Мандельштам был арестован по приказу Агранова (им был подписан ордер № 512) в ночь на 17 мая у себя в квартире в писательском кооперативе в Нащокинском переулке. Поводом для ареста послужил донос неизвестного нам сексота из литературных кругов[10], сообщившего чекистам о существовании антисталинского стихотворения Мандельштама и чтении им этого и других неопубликованных антисоветских текстов знакомым. На первом же допросе Мандельштам признался следователю Н.Х. Шиварову[11] в авторстве написанного в ноябре 1933 года стихотворения «Мы живем, под собою не чуя страны…» и сообщил имена людей, которых с ним ознакомил. Уже через десять дней, 26 мая, Особое совещание при Коллегии ОГПУ приговорило поэта к трем годам ссылки в уральском городе Чердынь. 3 июня Мандельштам с женой прибыли в Чердынь, ночью поэт выбросился из окна больницы, куда их временно поместили. 5 июня Надежда Яковлевна телеграфировала в Москву о попытке самоубийства Мандельштама и о его психическом заболевании. Одним из ее адресатов был покровительствовавший поэту с конца 1920-х годов Н.И. Бухарин, недавно (в феврале 1934 года) ставший главным редактором газеты «Известия». После получения телеграммы Надежды Яковлевны Бухарин в очередном деловом письме Сталину поднимает тему ареста Мандельштама, упоминая, что к нему «все время апеллируют» защитники поэта, и отдельно подчеркивая «полное умопомрачение» Бориса Пастернака «от ареста Мандельштама». Среди дел, затронутых в письме Бухарина, внимание Сталина привлекает только пункт, касающийся Мандельштама. Он подчеркивает его красным карандашом и синим карандашом оставляет на письме резолюцию: «Кто дал им право арестовать Мандельштама? Безобразие…»[12]
5-го же июня Москва требует от Свердловского ОГПУ проведения немедленной психиатрической экспертизы ссыльного, а 9-го – срочного его перевода в больницу в Свердловск. Наконец, 10 июня в Москве то же Особое совещание ОГПУ принимает постановление об изменении постановления от 26 мая: высылку на Урал заменяют «минусом 12» – запретом жить в столицах и некоторых крупных городах СССР.

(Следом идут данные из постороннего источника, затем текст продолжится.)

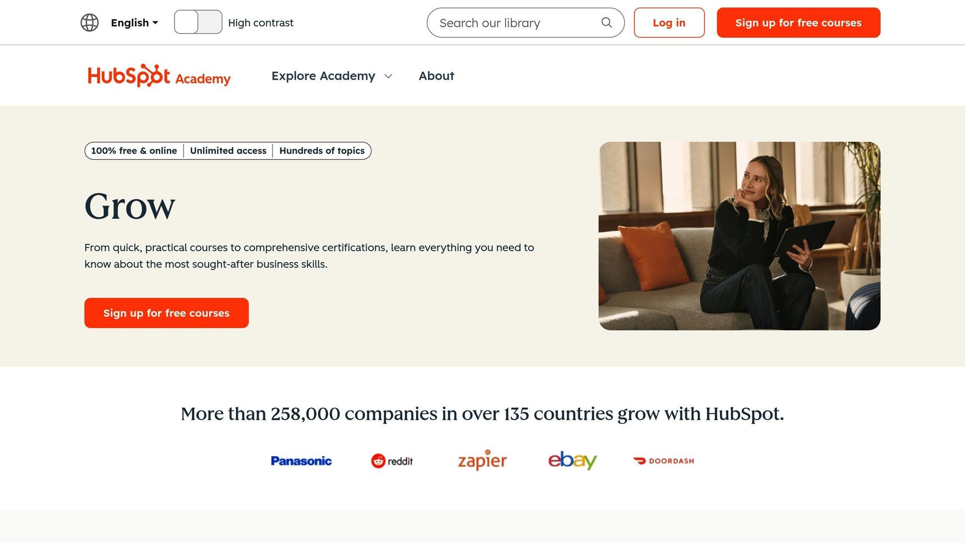Open the language selector chevron
The height and width of the screenshot is (543, 965).
coord(155,23)
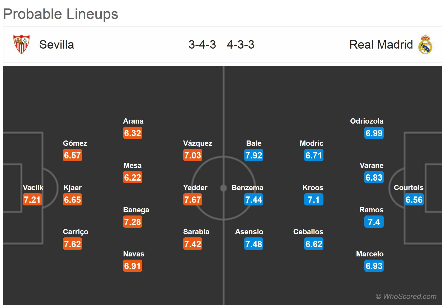Click the WhoScored.com watermark
This screenshot has height=305, width=442.
click(x=406, y=296)
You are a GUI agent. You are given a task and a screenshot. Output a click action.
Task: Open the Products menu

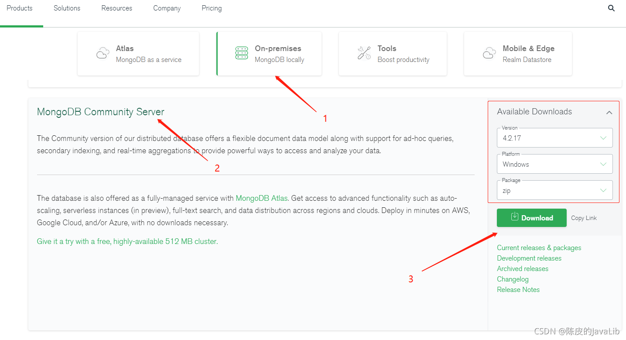pyautogui.click(x=20, y=8)
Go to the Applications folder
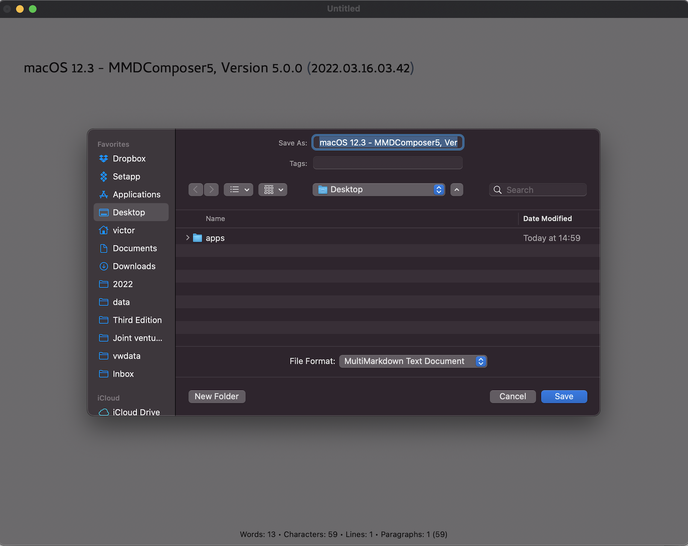688x546 pixels. (136, 194)
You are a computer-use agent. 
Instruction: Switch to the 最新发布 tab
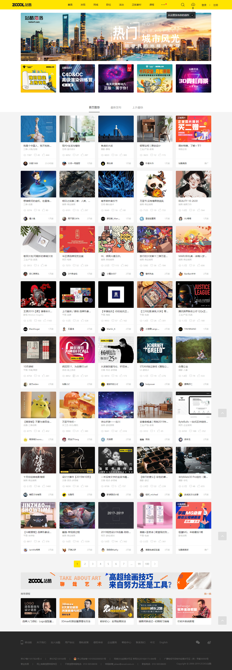pyautogui.click(x=116, y=107)
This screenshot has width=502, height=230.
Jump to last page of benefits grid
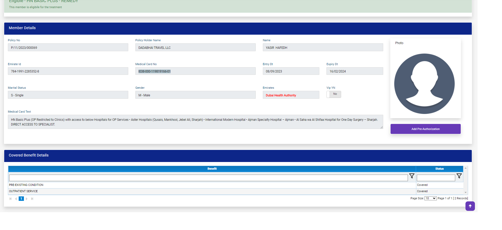(32, 199)
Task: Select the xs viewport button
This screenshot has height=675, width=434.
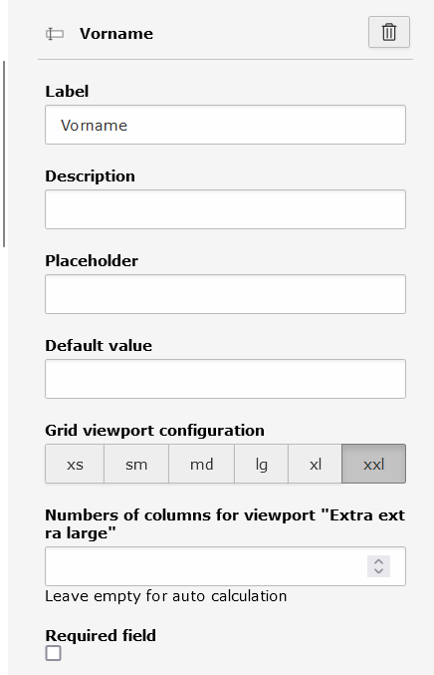Action: (x=75, y=464)
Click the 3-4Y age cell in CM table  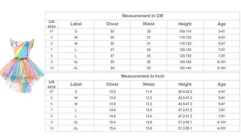pos(221,31)
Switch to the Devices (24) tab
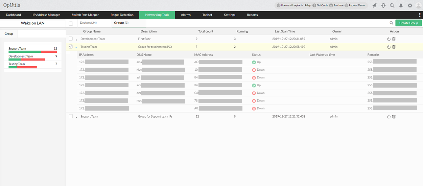This screenshot has height=186, width=423. click(x=88, y=23)
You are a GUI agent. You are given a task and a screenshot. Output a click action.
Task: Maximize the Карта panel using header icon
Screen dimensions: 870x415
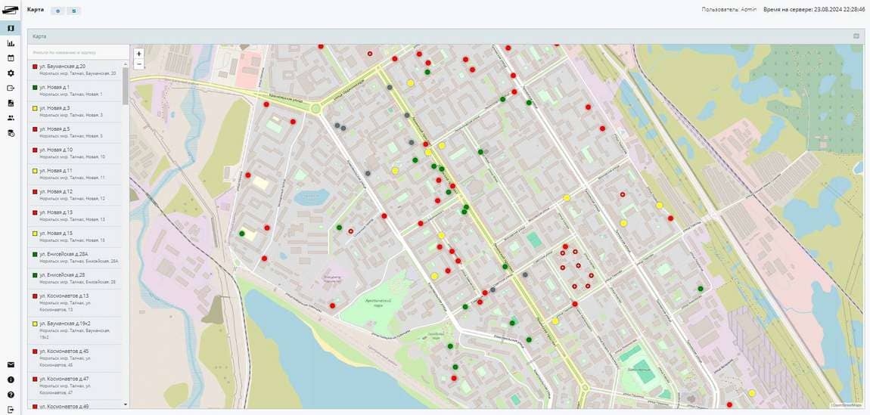[x=856, y=36]
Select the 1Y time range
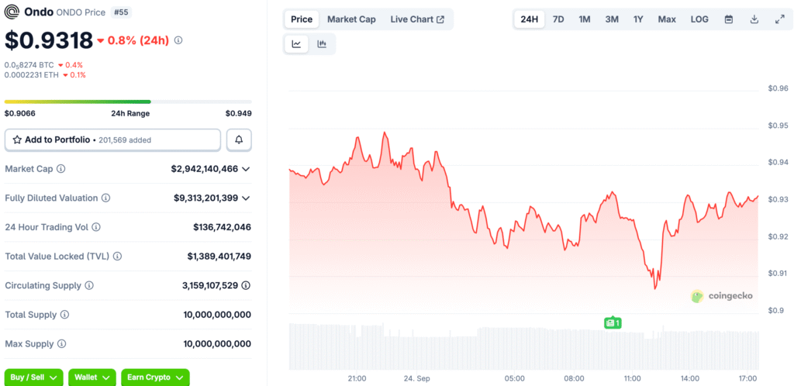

Связь смягчения участи Мандельштама с резолюцией Сталина очевидна. «Дело решил тов. Сталин» – так позднее подытожил произошедшее Бухарин[13]. Однако до последнего времени эта резолюция оставалась своего рода репликой, повисающей в воздухе. Л.В. Максименков, впервые полностью опубликовавший и прокомментировавший письмо Бухарина с ремаркой Сталина, предположил, что «резолюция (поручение, приказ) Сталина должна была автоматически привести в „порядке контроля“ к внутриведомственному расследованию дела Мандельштама» и что «недостающие звенья» в этом деле рано или поздно будут обнаружены. Таким «недостающим звеном» в цепи сопутствующих делу Мандельштама документов и является, на наш взгляд, подписанное Аграновым и адресованное Сталину спецсообщение ОГПУ об аресте поэта.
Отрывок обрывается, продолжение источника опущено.